Full Site Crawler
The Full Site Crawler walks an entire website and extracts every discoverable page as clean markdown in a single run. Point it at a root URL, pick how deep to crawl, and it returns a structured tree of pages — titles, URLs, and full text — ready to download as JSON or CSV.
It's built for teams that need the contents of a whole site without opening each page. Common workflows: building a knowledge base from your own docs, snapshotting a competitor's product pages for analysis, feeding a site into an LLM as grounded context, or auditing SEO content across hundreds of URLs at once.
The crawler respects a page cap and shows live progress as it runs, so you can watch pages come in and cancel if it's going somewhere you didn't intend. Results are stored in your gallery for re-download later.
How it works
- Paste the root URL you want to crawl (e.g. your docs site or a competitor's marketing pages).

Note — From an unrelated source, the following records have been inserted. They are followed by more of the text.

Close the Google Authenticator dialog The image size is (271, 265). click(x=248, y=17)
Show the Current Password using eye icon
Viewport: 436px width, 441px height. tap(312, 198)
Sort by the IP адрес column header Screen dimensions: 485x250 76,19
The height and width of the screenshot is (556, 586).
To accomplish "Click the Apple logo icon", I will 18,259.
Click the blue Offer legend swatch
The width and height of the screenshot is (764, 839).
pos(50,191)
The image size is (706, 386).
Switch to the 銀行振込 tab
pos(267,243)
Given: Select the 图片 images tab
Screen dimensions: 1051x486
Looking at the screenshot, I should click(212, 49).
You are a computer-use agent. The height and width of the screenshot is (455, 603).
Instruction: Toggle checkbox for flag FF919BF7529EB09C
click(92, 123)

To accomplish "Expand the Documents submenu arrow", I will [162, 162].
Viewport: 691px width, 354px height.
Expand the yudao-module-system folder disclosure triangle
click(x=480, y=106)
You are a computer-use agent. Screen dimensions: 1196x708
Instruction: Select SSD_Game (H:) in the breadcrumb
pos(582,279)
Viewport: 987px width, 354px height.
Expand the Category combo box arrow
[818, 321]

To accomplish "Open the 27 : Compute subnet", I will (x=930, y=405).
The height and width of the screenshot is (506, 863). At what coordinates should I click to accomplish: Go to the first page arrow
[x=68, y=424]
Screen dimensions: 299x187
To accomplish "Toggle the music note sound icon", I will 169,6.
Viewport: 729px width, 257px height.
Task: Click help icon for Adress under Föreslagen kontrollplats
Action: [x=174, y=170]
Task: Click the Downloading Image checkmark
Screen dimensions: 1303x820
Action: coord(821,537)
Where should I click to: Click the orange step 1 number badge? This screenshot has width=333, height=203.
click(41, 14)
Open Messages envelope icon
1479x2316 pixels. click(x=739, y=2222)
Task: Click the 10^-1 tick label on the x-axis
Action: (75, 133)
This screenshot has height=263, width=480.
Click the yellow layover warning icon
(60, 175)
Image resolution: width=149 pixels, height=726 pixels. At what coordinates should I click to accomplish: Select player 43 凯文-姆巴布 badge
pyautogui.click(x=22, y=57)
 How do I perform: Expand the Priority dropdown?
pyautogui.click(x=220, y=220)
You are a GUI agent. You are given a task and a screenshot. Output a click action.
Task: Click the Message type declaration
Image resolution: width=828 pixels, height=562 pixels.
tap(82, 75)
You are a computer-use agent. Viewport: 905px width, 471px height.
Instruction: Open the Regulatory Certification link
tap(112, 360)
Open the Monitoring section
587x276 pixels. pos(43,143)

- Set the maximum page limit so the job stays within your budget.
- Start the crawl — live progress shows each page as the crawler discovers and extracts it.
- When the run finishes, review the page tree and download as JSON or CSV.
- Find the run later in your gallery under the Scraping tab.
Use cases
- Snapshot an entire documentation site for offline reference or LLM grounding.
- Audit all public pages on your own site for SEO keywords, broken links, or outdated copy.
- Analyse a competitor's product, pricing, and help-center pages in one batch.
- Build a structured corpus from long-form blogs or editorial archives.
- Feed a product's full public site into an AI agent as domain knowledge.
Frequently asked questions
How many pages can I crawl in one run?
You set a page cap before each run. Higher caps cost more credits; the tool shows the price before you start and refunds automatically if the crawl ends with zero usable pages.
What format do I get the results in?
Each page is returned as clean markdown with the title, URL, and body text. You can download the full set as JSON (full fidelity) or CSV (flat, spreadsheet-friendly).
Does it follow external links?
No — the crawler stays within the same domain as the root URL you provide. Links to other sites are recorded but not followed.
Can I stop a crawl that's running too long?
Yes. A Cancel button appears while the job is active; cancelling stops the crawler and refunds the unused portion of your credits.
Will this work on sites behind a login?
No — the crawler only sees publicly accessible pages. Pages that require authentication, cookies, or JavaScript-only rendering may be skipped or return partial content.
Where do I find previous crawls?
Every run is saved to your gallery under the Scraping tab. Click any entry to re-download the JSON or CSV without re-running the crawl.